Eran hermosísimos los plantíos. La idea fue el resultado de la inspiración que le sobrevino cuando Viviana habló de exagerar lo femenino. ¿Qué más femenino que las flores? Y se metió a estudiar el negocio. Con su instinto, sus números, unos viajes y los libros que engulló, convenció a las demás y puso en marcha el plan. Y a eso le juntó lo de los granos, la autosuficiencia alimentaria del país, vinculó una cosa con la otra y bueno, no era perfecto, pero hasta ahora no se cumplían los vaticinios de los pájaros de mal agüero. También se había metido a desarrollar el turismo basado en el camping porque la falta de dinero para hoteles, limpiar y acondicionar predios para acampar había funcionado y sirvió, además, para que otro gran grupo de hombres encontrara qué hacer. Con esos tres proyectos, más el del oxígeno, estaban provistas de lo suficiente. Claro que su sueño era vender todos los cacharros del ejército. Eso era una mina de oro esperando que ella la explotara. Rebeca expelió una larga bocanada de humo y apagó el cigarrillo con el zapato. Recogió la chiva y la metió en la bolsa de su chaqueta. Miró su reloj. Faltaba media hora para la cita con el Embajador de España. Bajaría a la guardería a jugar con sus gemelos. Jugar con sus hijos era uno de los mejores antídotos para la angustia. Ignacio, su marido, vivía encerrado en su mundo. No la veía más que como un espejo donde él se reflejaba. Era narcisista a más no poder. Lo de ella le preocupaba solo cuando afectaba la proyección de ellos como pareja y como familia. La trataba como una prolongación de su imagen y por eso cuando, tras los meses de campaña, ellas ganaron, olvidó las disputas y reclamos e hizo su papel de marido orgulloso.
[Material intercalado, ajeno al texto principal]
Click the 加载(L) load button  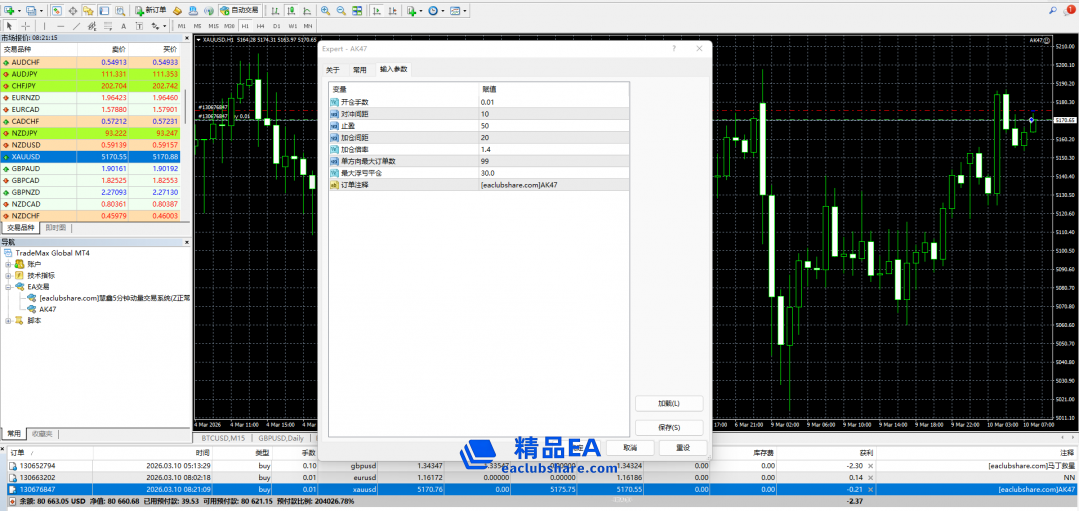(669, 403)
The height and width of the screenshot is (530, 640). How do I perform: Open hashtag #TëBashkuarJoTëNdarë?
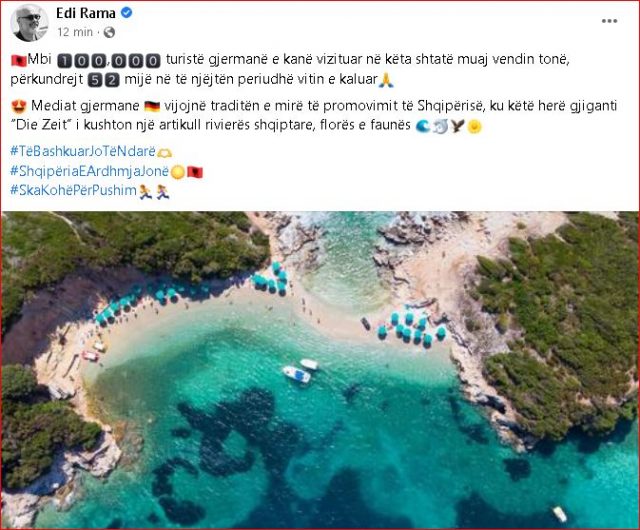(x=83, y=151)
Sin embargo, el rol de consorte empezaba a cansarle. La luz cenital ya no caía sobre él y poco tiempo pasó antes de que extrañara y resintiera no ser el centro de atención. ¿Por qué no lo dejaba?, se preguntó. El que venga tendrá otros defectos, era su filosofía. Mejor lo malo conocido que lo bueno por conocer. Por el momento no tenía tiempo que dedicarle a un divorcio.

Desde la plaza, Azucena, hija de José de la Aritmética, ahora miembro del cuerpo policial de turno en la vigilancia de los violadores, vio a la mujer alta, pelo corto oscuro y liso, vestida de blanco, retornar a su oficina. La reconoció. Rebeca de los Ríos, la ministra de la Economía: cejas tupidas, ojos muy oscuros y una pequeña nariz con la punta respingada. ¿Quién podía culparla de que fumara en esos días? Toda la gente andaba nerviosa con la noticia de la Presidenta en coma. Los reos en las cárceles, hasta los violadores, desde que supieron la noticia estaban sobrexcitados. Para alguien como la Ministra tendría que ser peor el asunto.